Start of Block

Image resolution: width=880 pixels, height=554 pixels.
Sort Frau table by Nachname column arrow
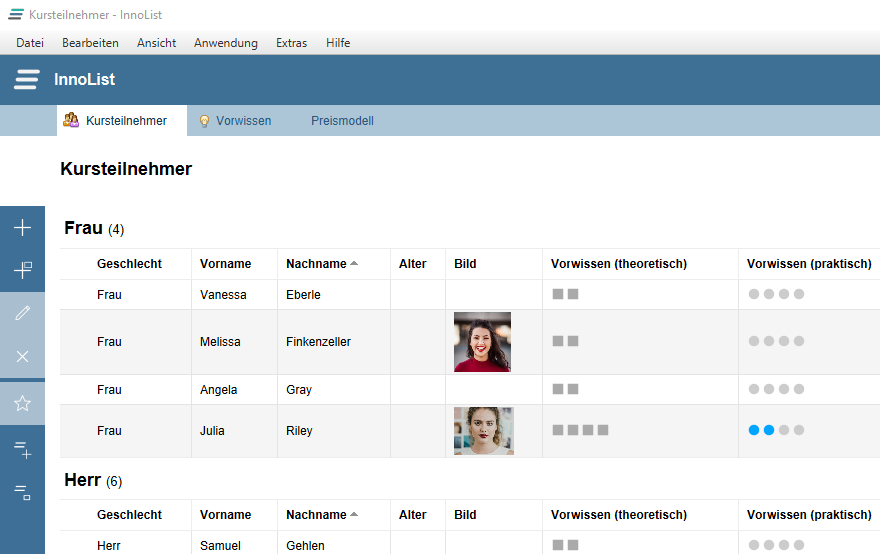click(354, 263)
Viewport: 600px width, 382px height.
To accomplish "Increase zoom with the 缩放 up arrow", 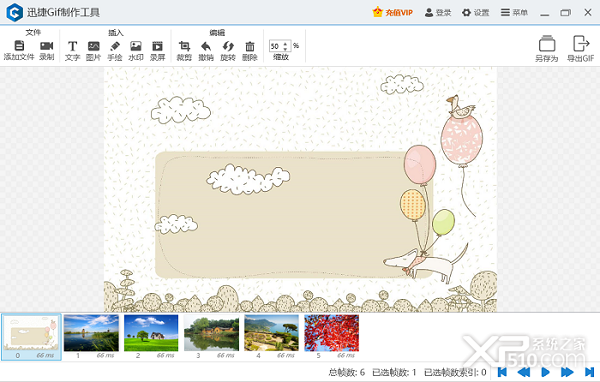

End of Block

• _PROBLEM TO SOLVE_: Whenever a line of the data includes the word "width", show that line in full.

• _OUTPUT OF THE TASK_:
Image resolution: width=880 pixels, height=554 pixels.
Viewport: 600px width, 382px height.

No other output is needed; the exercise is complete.